There are several ways to understand the solution to the apparent paradox. Perhaps the simplest is to give a valid argument for ignoring the point of view of the traveler. That's easy. The traveler is not an inertial observer. He has to turn around and this breaks the symmetry between him and the person who stays at home. During the turn-around the traveler is not in a state of inertial motion.

A deeper and more satisfying way to understand it is to look at it from the point of view of the traveling twin. When he switches inertial reference frames to return home the clocks on Earth that were formerly receding from him are now approaching him. This causes a huge shift in the traveler's reckoning of the reading on the Earth clocks. It's an effect known as the relativity of simultaneity.

There are other ways to see the resolution of the apparent paradox, such as to introduce a third observer who co-moves with the traveler on his outbound journey. But instead of turning around he continues in the same direction at the same speed so that he is an inertial observer the entire time.
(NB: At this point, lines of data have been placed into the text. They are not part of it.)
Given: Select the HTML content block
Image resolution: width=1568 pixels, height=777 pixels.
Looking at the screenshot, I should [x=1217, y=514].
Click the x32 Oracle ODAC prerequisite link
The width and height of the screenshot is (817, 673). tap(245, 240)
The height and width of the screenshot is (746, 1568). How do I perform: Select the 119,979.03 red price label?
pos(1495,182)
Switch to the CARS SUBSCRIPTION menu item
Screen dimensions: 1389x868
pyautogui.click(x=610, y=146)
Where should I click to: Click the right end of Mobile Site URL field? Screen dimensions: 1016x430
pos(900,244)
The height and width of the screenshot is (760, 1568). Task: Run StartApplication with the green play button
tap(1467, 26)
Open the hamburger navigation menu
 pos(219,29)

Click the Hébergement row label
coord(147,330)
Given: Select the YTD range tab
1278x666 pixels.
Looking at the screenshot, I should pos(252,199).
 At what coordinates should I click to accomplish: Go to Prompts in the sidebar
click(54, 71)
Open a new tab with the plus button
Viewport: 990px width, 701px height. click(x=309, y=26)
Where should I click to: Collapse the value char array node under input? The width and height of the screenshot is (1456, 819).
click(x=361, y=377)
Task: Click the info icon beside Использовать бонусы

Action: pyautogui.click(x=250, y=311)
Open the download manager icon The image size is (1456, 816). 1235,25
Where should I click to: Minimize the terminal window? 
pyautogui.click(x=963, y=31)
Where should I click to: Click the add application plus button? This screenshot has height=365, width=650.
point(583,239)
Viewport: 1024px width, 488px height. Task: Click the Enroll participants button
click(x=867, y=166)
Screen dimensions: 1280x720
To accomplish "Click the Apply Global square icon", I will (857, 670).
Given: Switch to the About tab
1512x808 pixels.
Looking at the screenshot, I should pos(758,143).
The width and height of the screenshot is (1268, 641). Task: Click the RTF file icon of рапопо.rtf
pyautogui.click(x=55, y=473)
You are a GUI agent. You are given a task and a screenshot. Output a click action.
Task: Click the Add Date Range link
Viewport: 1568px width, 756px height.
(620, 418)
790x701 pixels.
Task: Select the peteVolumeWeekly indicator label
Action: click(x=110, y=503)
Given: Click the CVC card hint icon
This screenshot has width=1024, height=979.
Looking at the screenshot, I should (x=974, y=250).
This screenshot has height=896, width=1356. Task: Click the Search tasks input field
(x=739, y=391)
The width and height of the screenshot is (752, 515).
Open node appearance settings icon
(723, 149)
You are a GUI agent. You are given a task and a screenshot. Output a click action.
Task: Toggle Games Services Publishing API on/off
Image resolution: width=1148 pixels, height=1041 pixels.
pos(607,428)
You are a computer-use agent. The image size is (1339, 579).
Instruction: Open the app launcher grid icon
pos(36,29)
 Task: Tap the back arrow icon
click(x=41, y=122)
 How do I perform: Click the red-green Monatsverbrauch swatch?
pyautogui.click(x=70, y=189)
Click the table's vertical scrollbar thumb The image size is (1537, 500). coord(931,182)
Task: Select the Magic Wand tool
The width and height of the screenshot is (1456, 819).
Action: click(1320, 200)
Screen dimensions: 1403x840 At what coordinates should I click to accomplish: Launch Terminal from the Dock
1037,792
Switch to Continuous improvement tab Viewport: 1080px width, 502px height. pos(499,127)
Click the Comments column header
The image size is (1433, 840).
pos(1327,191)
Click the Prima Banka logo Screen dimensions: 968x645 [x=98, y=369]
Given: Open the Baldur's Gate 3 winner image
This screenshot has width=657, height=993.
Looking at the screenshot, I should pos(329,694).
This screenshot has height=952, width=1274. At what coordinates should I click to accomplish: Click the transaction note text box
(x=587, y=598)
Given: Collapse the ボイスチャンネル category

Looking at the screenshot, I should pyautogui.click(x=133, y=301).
During the traveler's return he will see the traveler recede from him at a speed even greater than the speed at which he sees Earth recede from him. Thus he will observe the traveler's clock running even slower than Earth clocks. He will conclude that clocks aboard the ship will record a greater time spent returning than what was spent during the outbound half of the journey. Thus, clocks on the traveler's ship will be behind Earth clocks when the ship arrives back home.